Blast near Damascus kills 16, state media say
Syria's state news agency said today that a bomb blast near a school in a Damascus suburb killed 16 people, at least half of them women and children.
The deputy foreign minister of Russia, one of Syria's most important international allies, said Syrian President Bashar Assad is increasingly losing control and the Opposition may win. It was the first acknowledgement by Moscow that Assad faces a likely defeat.
Rebels have made some significant gains in Syria's civil war recently, such as capturing two major military bases. They are also mounting a serious challenge to the regime in its seat of power, the capital Damascus.
The blast in the suburb of Qatana, southwest of the capital, is the latest in a string of similar bombings in and around Damascus that the government says have killed at least 25 people in the last two days.
While no one has claimed responsibility for the bombings, some have targeted government buildings and killed officials, suggesting that rebels who can't engage Assad's forces directly in Damascus are resorting to other means.
The government blames the bombings on terrorists, its shorthand for rebel fighters. In today's attack, a car packed with explosives blew up near a school in a residential part of the southwestern suburb of Qatana, Syria's SANA news agency said.
The report quoted medics from a nearby hospital as saying 16 people were killed, including seven children and "a number" of women. It said nearly two dozen people were wounded. Similar attacks hit four places in and around Damascus on yesterday.

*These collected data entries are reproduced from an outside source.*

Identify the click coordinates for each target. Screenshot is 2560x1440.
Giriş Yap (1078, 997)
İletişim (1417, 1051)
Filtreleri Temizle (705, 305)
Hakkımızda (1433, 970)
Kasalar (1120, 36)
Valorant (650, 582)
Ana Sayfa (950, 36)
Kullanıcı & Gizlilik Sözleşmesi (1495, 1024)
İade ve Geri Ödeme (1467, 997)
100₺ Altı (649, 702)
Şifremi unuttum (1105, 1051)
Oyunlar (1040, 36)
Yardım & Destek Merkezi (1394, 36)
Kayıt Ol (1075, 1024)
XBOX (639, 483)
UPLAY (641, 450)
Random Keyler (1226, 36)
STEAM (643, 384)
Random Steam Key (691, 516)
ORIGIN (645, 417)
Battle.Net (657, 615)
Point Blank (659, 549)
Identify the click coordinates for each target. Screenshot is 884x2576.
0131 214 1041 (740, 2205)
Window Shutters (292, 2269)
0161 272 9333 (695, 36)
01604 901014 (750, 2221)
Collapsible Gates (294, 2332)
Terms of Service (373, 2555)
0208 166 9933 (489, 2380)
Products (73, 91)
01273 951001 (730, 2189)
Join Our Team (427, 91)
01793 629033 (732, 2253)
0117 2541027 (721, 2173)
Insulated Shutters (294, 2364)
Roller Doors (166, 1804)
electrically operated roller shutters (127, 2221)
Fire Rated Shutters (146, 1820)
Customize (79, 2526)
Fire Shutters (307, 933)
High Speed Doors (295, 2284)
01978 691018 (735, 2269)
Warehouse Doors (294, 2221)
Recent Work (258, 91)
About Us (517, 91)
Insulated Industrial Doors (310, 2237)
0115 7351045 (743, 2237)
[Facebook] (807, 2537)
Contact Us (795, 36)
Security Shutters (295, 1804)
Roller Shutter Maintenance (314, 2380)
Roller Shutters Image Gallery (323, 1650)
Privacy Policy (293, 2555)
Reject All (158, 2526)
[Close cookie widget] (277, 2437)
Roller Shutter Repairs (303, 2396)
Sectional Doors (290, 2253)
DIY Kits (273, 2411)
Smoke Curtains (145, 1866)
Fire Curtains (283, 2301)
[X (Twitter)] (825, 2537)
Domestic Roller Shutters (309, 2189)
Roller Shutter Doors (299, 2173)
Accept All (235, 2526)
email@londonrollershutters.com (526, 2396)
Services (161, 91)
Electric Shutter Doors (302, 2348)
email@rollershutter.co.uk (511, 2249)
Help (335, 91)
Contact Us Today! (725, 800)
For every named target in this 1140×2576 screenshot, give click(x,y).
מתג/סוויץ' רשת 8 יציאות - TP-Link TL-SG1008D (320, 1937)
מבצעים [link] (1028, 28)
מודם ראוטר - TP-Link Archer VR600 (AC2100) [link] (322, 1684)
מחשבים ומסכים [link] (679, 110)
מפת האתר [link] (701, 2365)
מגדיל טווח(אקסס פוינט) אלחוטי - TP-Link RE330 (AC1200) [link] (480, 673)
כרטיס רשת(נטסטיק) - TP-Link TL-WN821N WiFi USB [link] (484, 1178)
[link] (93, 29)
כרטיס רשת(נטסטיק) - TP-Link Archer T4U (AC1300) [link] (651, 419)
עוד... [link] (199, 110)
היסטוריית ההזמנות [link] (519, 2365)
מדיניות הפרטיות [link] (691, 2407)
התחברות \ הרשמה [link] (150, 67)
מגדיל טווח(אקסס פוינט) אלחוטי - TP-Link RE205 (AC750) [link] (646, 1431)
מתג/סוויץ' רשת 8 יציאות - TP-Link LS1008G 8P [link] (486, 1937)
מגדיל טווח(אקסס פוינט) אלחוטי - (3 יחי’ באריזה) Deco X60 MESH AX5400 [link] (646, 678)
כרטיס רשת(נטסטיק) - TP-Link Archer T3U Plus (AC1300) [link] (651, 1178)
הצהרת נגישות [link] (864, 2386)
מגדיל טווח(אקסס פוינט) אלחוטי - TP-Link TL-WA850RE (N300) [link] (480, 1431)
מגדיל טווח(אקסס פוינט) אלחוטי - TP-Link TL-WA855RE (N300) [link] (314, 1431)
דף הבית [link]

Three bombs collapsed walls of the Interior Ministry building, killing at least five people. One of the dead was Syrian parliament member Abdullah Qairouz, SANA reported.
Other explosions yesterday hit near the Palace of Justice, in the suburb of Jermana and in the upscale Mezzeh 86 district, heavily populated by members of Assad's minority Alawite sect.
One of the three killed in that that bombing was a state TV journalist named Anmar Mohammed, SANA said.
The opposition Syrian Observatory for Human Rights also reported the deaths of Qairouz and Mohammed. It said the number of those killed in the Interior Ministry bombing had risen to nine.
The Observatory, which is based in Britain and relies on contacts inside Syria, also reported clashes between rebels and regime forces in a number of areas south of the city as well as government airstrikes on rebellious suburbs to the city's east and south.
Anti-regime activists say more than 40,000 people have been killed since the start of the anti-Assad uprising in March 2011.